"Everyone is a genius. But if you judge a fish on its ability to climb a tree, it will live its whole life believing that it is stupid."
-Albert Einstein

Wednesday, September 24, 2014

EDU352, Journal - Technology Integration Matrix


At the stage of Authentic Transformation in the Technology Integration Matrix, “Students explore and extend the use of technology tools to participate in projects and higher order learning activities that have meaning outside of school”. This use of technology is perhaps one of the most important and influential for students. As teachers, we often hear, “that’s great, but how am I going to use this, ever, in my life?” Providing students with the opportunity to take the lesson and extend it outside the classroom, to discover that relevant connection for themselves, is empowering and engaging—and appropriate use of technology can help accomplish that goal.


As a younger college student, this use of technology is what helped to keep me engaged in my statistics course. Inputting formulas in Microsoft Excel and making graphs and charts really held no interest for me, despite my aptitude for it. Midway through the course, however, we were given an assignment to build a graph with data we found on the internet. That was it.
All deaf patients should be provided with an interpreter when receiving
medical services. The discovery of this story fueled my statistics assignment,
and my interest in the field.
Photo credit: http://signlanguageco.com/temp/wp-content/uploads/2011/04/Medical-f.jpg
Around that time, a story had been published in a local newspaper about a Deaf woman that had a medication mix up because the hospital failed to provide her with an interpreter, and her seven-year-old hearing daughter was relied upon to communicate between her mother and the hospital staff.  The hospital claimed that they were understaffed, and simply had no interpreter to provide.



Using this newspaper article to fuel my assignment, I gathered data on the interpreter-to-deaf ratio in the state, as well as interpreter programs that lead to licensure in the state, and created a series of charts and graphs to illustrate the need for more Sign Language interpreter programs in colleges in Iowa, to produce more interpreters. I had never been more engaged in statistics before then, and my interest has remained in the years since, extending into my career in the education field (interpreting statistics provided by state and local education agencies, and the option of gathering, interpreting, and presenting data to the school board should I ever need to make a point).

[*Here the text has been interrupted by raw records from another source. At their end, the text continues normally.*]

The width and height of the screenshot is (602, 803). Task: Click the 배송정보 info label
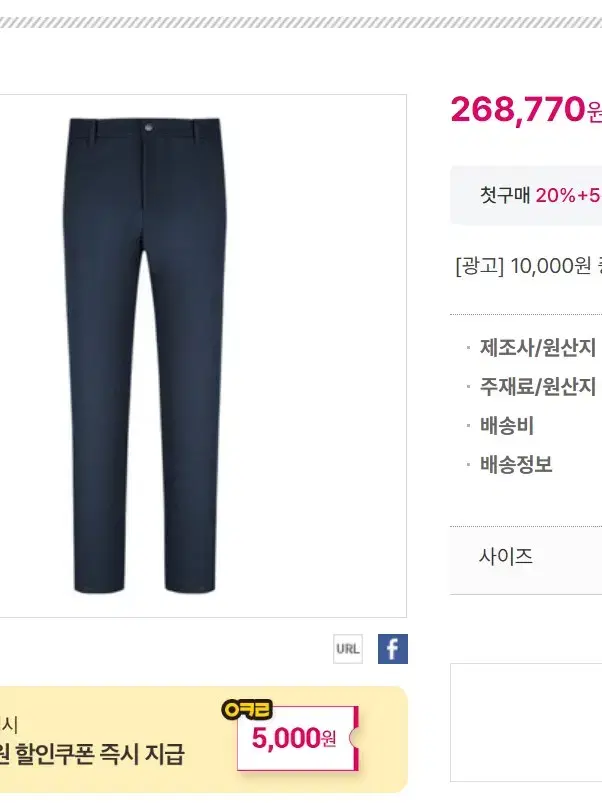(516, 464)
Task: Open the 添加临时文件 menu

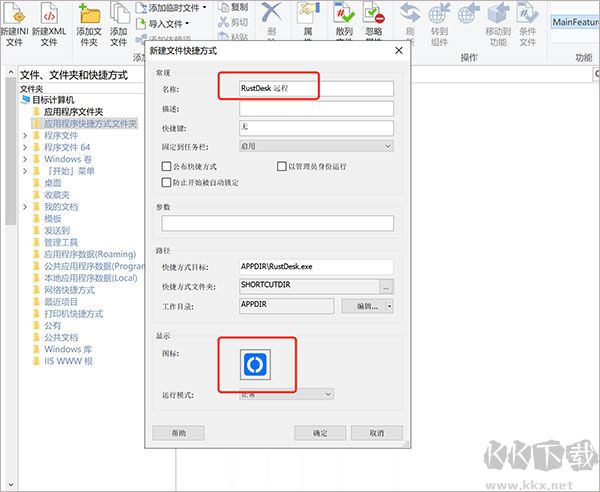Action: (x=171, y=7)
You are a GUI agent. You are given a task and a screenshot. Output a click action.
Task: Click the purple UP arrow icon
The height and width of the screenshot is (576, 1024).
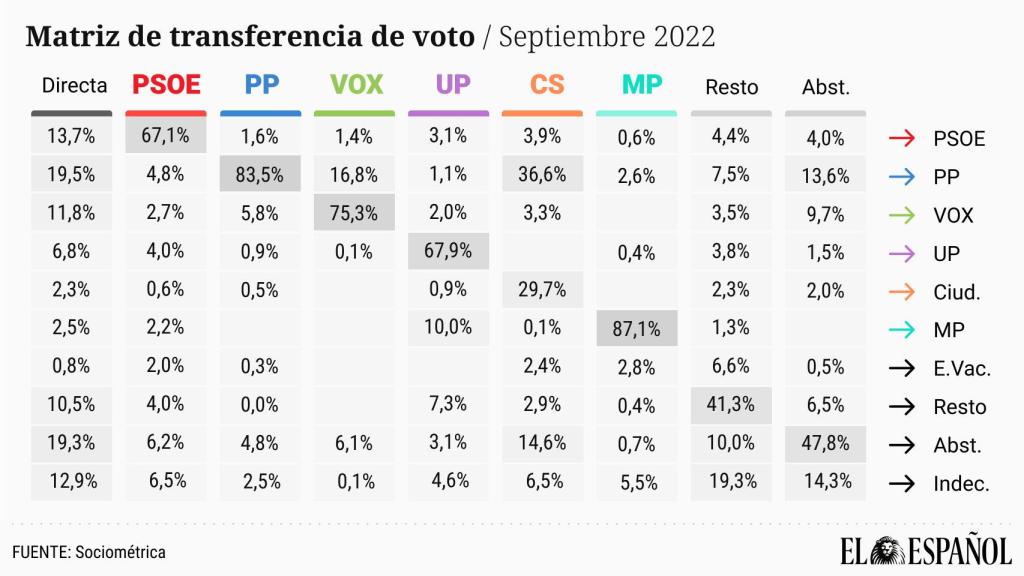click(902, 253)
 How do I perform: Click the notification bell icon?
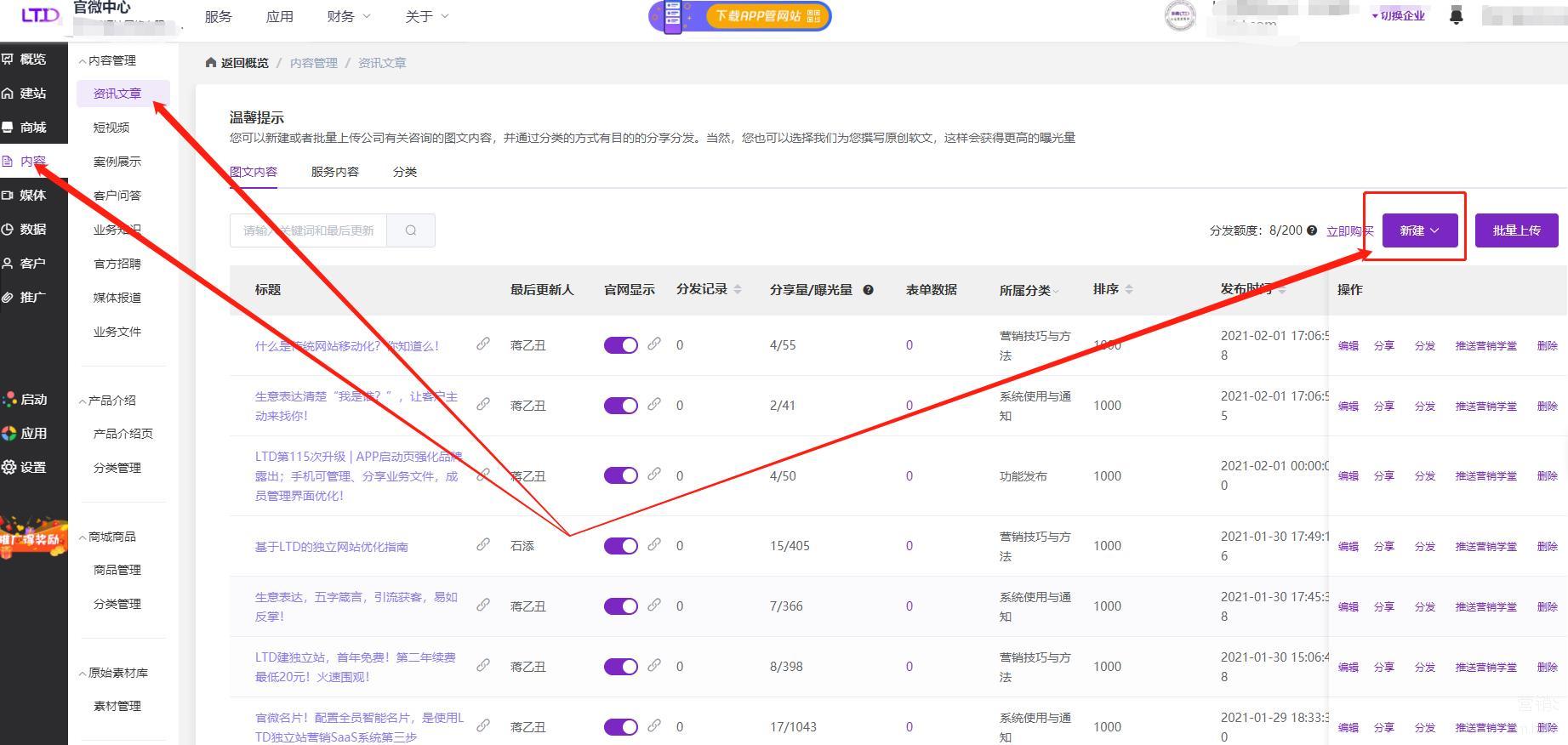click(x=1456, y=16)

This experience has also informed my views on what great teaching looks like. I think that every student should be given the opportunity to extend their thinking beyond the classroom in practical and passionate ways. As a teacher, this level of technology integration is what I would ultimately hope to achieve (assuming I’m teaching in a typical ed classroom). In the description of the environment of a Transformation Level  classroom, the Florida Center for Instructional Technology says it “includes technology tools and online resources that allow for student engagement with the local or global communities”.

One example that I have always used in ideas for lesson plans involving technology is the opportunity to use Skype, or a similar videoconferencing tool, to connect with national or international peers—taking pen pals to a whole new level.
Students use videoconferencing technology to have a conversation
with NASA's Mission Control.
Photo credit: http://www.mdjonline.com/view/full_story/21359679/article-Far-out
-%E2%80%94-Elementary-students-video-conference-with-NASA

It could be used for students at any grade level: a younger elementary class reading the book “Flat Stanley” could mail their Stanley to a cooperating class in another city, state, or country; upper elementary or middle school students could discuss differences in culture and language (in a class setting, or more one-on-one like instant messaging); high school students could collaborate on specific projects with local or international peers, like discussing thoughts on foreign policy in a government or business class. The goal is to get students—or at least, their minds and their work—outside of the classroom. As a student, it is sometimes difficult to gain perspective on how a lesson affects the outside world without being given the opportunity to apply the lesson in a controlled setting.  One of our jobs as teachers should be to make the effort to give students these opportunities, providing for them interaction with and access to the wider world outside of the classroom, so that they will have the tools and skills to make an impact on the world.